Artists tend to build the concerts in acts, and whether it's very theatrical, like Madonna, or rock and roll, like Mötley Crüe, musicans are aware of pacing. They're not going to stack five ballads in a row and then be doing hard rock until the end. I admired the way Mötley Crüe had built their set. It was very organic, with peaks and valleys as we went, and I wanted to stick to exactly that.
I guess I'm really asking about how you plot out the moments you really need to catch given the setlist. Do you say, "OK, we need to make sure we're here when Vince hits this emotional note during 'Home Sweet Home', and how difficult is it to plan that effectively?
In terms of camera scripting, we had a good plan of what we were going to do for each song. Whether you're talking about the editorial pacing or the actual cinematography of it, the songs have choruses and verses, and some songs you film in a more intimate way. Every song is its own character in that sense.
How did you know what the band would be doing? You didn't have time to rehearse them for the shoot, did you?
No, I didn't have the luxury of camera blocking time. I saw the show in Minneapolis and shot a few stills, and then I saw it on the 28th at Staples Center. It wasn't as much as I would have liked to see, but I felt like I knew the show, and the band's movements, well enough to piece it together and be in the right places.
Did you have any other music films in mind as a template?

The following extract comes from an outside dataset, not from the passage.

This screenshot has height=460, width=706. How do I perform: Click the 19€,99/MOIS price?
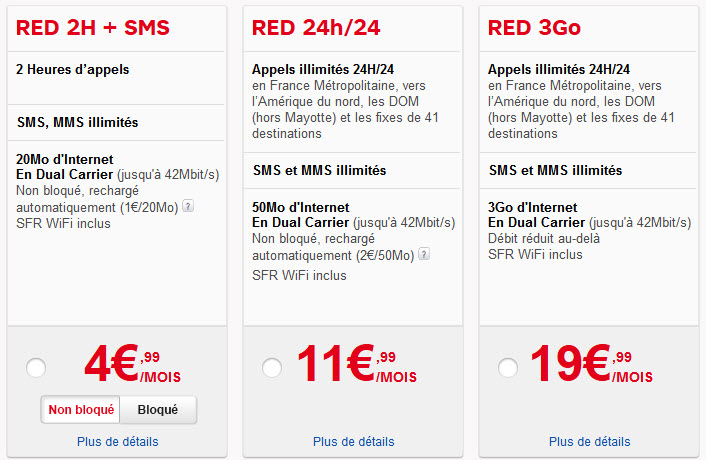[x=592, y=364]
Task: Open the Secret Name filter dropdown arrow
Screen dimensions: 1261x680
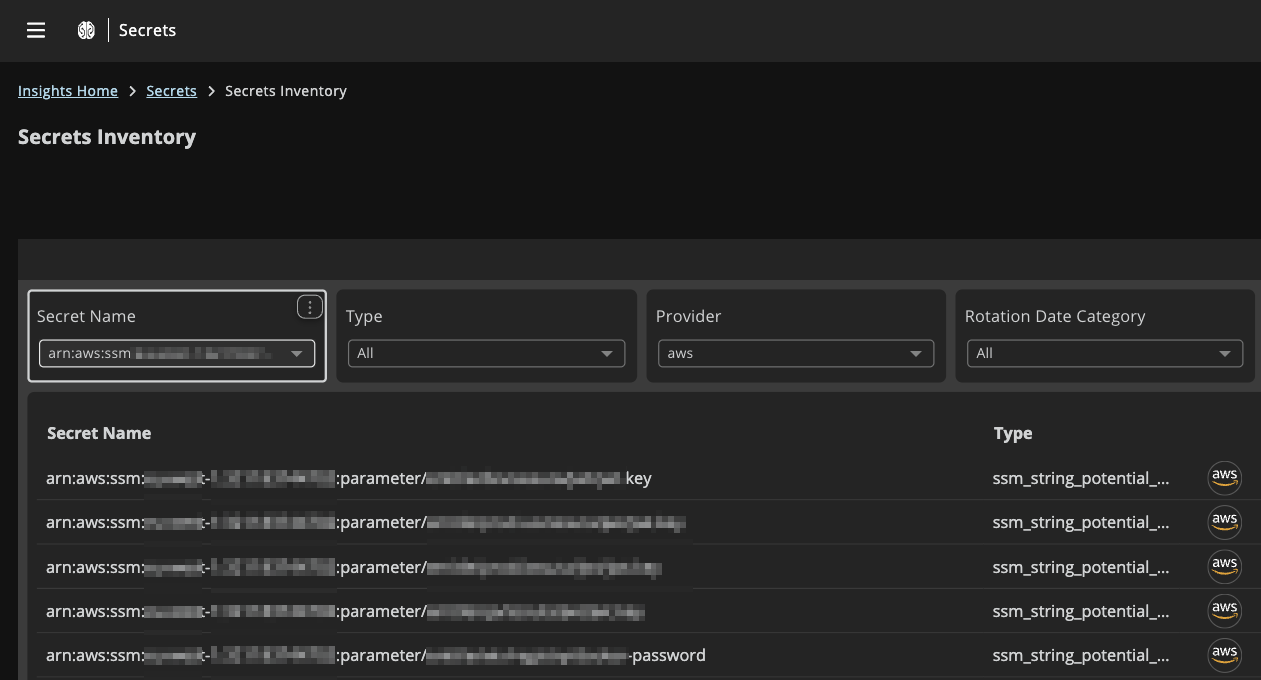Action: point(297,353)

Nothing specific. I think you take something from everything you see. It becomes a combination of all of the creative ideas you have flowing. Of course there are films that have inspired me in the past — The Last Waltz, Pink Floyd Live at Pompeii, Sam Bayer's Green Day film Bullet in a Bible. Different aspects of all these different films play into it, but there's no specific plan.
I have to ask you about that moment when Tommy's drum kit stalls out on the Crüecifly roller coaster. It's kind of a Spinal Tap moment.
It was real! The reason This Is Spinal Tap resonates is because Rob Reiner toured. He wrote that script out of things that really happened on tours. That's the great thing about rock and roll. These things happen and there is, eventually, an element of levity. In the moment, it was a crisis, and there was a knee-jerk reaction afterward where everyone from top to bottom — especially Tommy — said "Thank god we filmed on the 30th!" In my mind, I was never headed in that direction. I saw it trending on Twitter that night, and then the story took off. So I pitched my idea to management. I said, "I think we need to be truthful about this. The cat's well out of the bag. One YouTube video had 350,000 hits. We would look like liars if we showed this thing working flawlessly." So we had a conference call with Tommy and I pitched it to him. I said, "We'll look like assholes if we try to make this thing what it wasn't. We're not going to leave you upside down for eight minutes, but we need to allude to what happened." He said, "Show me your idea in an edit," so I made it like a 60-second moment. It was part of the storytelling, and it became part of the fabric of the show.
What was your final delivery? Did you finish it in 4K?
Our deliverables included native 23.976 and 24 and 29.97 conversions in 4K and 2K. We were shooting for 4K, knowing there was the potential for a big-screen release with Eagle Rock, so we had to set the bar pretty high. If you have the ability, it's obviously best to film in 4K.
Does it ever bog you down to be working at 4K when you're trying to just get a project finished on deadline?
It can. It becomes a bigger pipeline when you need to do something of that nature. But the creative came first, and we just had to make it work technically along with all the other aspects. We were dealing with a tremendous amount of footage. It might have been easier to do that in a 1080 world — but we decided to go to a higher level.